Trade-offs and Deployment Considerations
- MotionAGFormer: Highest accuracy, but with increased inference time, making it less suitable for real-time applications without further optimization.
- MotionBERT: Fastest inference, but less robust for fine-grained or dynamic tasks; pretraining on corrupted skeletons improves generalization to noise but not to all activity types.
- MMPose: Modular and efficient, with strong performance in lower-limb/gait tasks; performance degrades for upper-limb or prolonged, non-repetitive motions due to limited temporal windowing.
- BodyTrack: Balanced performance and real-time capability, but closed-source nature limits transparency, adaptability, and academic scrutiny.
Discussion
The benchmark demonstrates that monocular video-based 3D HPE models are viable alternatives to IMUs for out-of-the-lab kinematic assessment, with MotionAGFormer providing the best overall accuracy.

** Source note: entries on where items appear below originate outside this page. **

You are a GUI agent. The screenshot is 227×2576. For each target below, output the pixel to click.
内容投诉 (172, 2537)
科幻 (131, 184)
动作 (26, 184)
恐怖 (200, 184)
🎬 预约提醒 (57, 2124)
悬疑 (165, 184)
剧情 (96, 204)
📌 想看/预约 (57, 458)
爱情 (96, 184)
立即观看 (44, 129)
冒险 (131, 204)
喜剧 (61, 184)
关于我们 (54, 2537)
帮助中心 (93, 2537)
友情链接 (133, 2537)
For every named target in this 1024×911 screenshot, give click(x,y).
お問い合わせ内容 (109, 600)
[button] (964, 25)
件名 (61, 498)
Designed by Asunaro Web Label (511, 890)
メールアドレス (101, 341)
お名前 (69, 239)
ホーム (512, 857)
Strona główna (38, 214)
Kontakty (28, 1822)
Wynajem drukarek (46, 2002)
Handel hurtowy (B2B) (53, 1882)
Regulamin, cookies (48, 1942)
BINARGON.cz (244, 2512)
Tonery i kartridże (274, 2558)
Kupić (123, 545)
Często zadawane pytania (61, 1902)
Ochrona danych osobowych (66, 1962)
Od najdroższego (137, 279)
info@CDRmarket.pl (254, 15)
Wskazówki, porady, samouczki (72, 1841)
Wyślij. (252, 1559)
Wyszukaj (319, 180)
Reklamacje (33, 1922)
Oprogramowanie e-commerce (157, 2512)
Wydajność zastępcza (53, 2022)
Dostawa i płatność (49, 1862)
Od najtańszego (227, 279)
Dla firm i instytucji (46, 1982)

The dual-stream hybrid architecture of MotionAGFormer, integrating global and local spatio-temporal dependencies, is particularly effective for complex, dynamic activities. However, the increased computational cost and inference time must be considered for real-time or resource-constrained deployments.
The results also highlight that no single model is universally optimal. Model selection should be guided by the specific clinical or application context, considering the trade-offs between accuracy, inference speed, hardware requirements, and ease of integration. For example, MMPose is preferable for gait analysis in telehealth, while MotionAGFormer is better suited for high-precision, complex movement analysis in sports or advanced rehabilitation.

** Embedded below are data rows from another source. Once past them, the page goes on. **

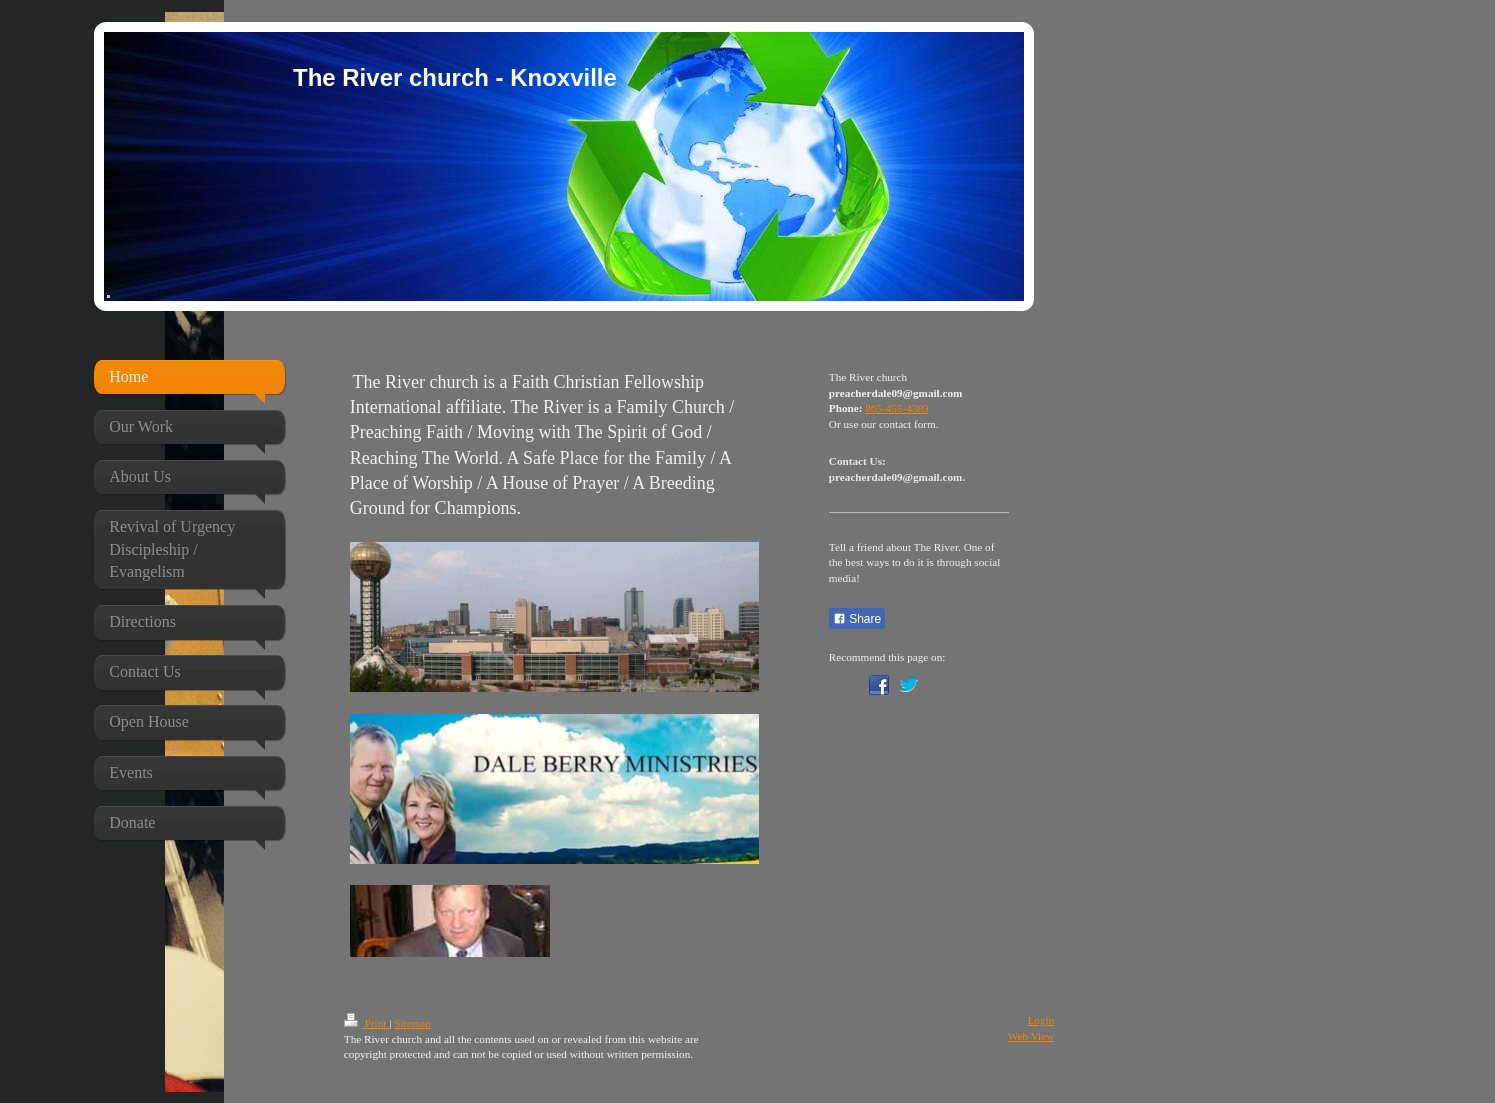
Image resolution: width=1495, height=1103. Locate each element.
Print (366, 1023)
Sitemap (412, 1023)
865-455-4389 (896, 408)
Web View (1031, 1036)
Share (857, 619)
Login (1041, 1020)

The paper's limitations include the use of only healthy adults, a limited number of activities, and the absence of optical motion capture as a gold standard. IMU calibration and placement errors, as well as the closed-source nature of BodyTrack, introduce additional sources of bias and limit reproducibility.
Implications and Future Directions
The findings support the adoption of video-based 3D HPE for scalable, non-intrusive kinematic assessment in telemedicine and remote monitoring. Future research should focus on:
- Hybrid video-IMU systems: Combining modalities to leverage complementary strengths and improve robustness in real-world conditions.
- Domain adaptation and fine-tuning: Tailoring models to clinical populations and diverse environments via supervised and self-supervised strategies.
- Dataset expansion: Including pathological cohorts and challenging scenarios (lighting, occlusion, multi-person) to enhance generalizability.
- Clinical outcome integration: Mapping objective kinematic features to established clinical scales for actionable decision support.
Parameter-efficient adaptation, cross-modal distillation, and realistic data augmentation are promising avenues for improving model robustness and deployment on edge devices.
Conclusion
This benchmark establishes a transparent, reproducible pipeline for evaluating monocular video-based 3D HPE models against IMU-derived joint angles in daily living activities. MotionAGFormer achieves the best overall accuracy, but model selection should be context-dependent, balancing precision, speed, and operational constraints. The paper provides a foundation for future clinical validation and the development of robust, accessible kinematic assessment tools for telehealth and beyond.